DATASET RECORDS ::

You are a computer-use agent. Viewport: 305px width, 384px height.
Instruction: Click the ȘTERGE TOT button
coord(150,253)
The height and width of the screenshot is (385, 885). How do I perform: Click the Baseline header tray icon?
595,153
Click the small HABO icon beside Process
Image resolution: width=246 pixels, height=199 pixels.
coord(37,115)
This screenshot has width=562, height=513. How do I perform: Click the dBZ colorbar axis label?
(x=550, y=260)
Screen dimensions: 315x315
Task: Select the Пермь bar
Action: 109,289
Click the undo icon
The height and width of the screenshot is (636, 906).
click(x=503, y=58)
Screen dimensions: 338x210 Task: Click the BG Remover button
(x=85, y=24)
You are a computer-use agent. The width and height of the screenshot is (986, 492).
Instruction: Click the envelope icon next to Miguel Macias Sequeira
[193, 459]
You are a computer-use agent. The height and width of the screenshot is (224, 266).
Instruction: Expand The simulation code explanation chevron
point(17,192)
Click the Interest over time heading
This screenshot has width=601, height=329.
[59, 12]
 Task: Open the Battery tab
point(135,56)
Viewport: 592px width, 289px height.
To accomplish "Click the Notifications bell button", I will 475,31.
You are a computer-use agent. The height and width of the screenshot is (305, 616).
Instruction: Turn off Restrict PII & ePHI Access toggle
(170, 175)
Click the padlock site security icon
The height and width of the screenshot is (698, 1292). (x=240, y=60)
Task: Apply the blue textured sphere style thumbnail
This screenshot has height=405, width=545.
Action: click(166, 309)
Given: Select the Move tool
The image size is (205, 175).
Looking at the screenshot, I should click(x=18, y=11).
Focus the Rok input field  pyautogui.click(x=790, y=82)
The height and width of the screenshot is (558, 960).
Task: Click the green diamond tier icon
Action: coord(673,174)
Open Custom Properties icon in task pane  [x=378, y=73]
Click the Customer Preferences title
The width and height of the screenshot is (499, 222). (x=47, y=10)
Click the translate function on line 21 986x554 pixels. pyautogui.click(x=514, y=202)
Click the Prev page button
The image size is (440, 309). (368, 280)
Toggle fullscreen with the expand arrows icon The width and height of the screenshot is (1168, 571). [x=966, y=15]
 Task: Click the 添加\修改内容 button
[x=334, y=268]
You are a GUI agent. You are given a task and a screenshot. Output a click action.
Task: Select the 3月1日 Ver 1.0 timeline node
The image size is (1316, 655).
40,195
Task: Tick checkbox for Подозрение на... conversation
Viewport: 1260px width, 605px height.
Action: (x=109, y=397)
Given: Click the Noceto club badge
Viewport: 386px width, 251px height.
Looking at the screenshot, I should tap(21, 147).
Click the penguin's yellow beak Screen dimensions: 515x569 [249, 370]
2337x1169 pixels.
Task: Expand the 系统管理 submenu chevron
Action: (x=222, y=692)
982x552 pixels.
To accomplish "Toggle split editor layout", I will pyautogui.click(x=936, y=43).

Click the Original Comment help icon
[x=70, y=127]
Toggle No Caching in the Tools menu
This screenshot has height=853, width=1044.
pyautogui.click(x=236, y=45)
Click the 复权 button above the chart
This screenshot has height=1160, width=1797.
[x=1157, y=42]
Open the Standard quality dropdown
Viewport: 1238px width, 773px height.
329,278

WHAT IS ASKED ::
Copy the lines from the one containing "You are a GUI" through the one containing "[x=70, y=127]", changing "timeline node" to "milestone marker" and leaving everything else as it is.

TASK ANSWER ::
You are a GUI agent. You are given a task and a screenshot. Output a click action.
Task: Select the 3月1日 Ver 1.0 milestone marker
The image size is (1316, 655).
40,195
Task: Tick checkbox for Подозрение на... conversation
Viewport: 1260px width, 605px height.
Action: (x=109, y=397)
Given: Click the Noceto club badge
Viewport: 386px width, 251px height.
Looking at the screenshot, I should tap(21, 147).
Click the penguin's yellow beak Screen dimensions: 515x569 [249, 370]
2337x1169 pixels.
Task: Expand the 系统管理 submenu chevron
Action: (x=222, y=692)
982x552 pixels.
To accomplish "Toggle split editor layout", I will pyautogui.click(x=936, y=43).

Click the Original Comment help icon
[x=70, y=127]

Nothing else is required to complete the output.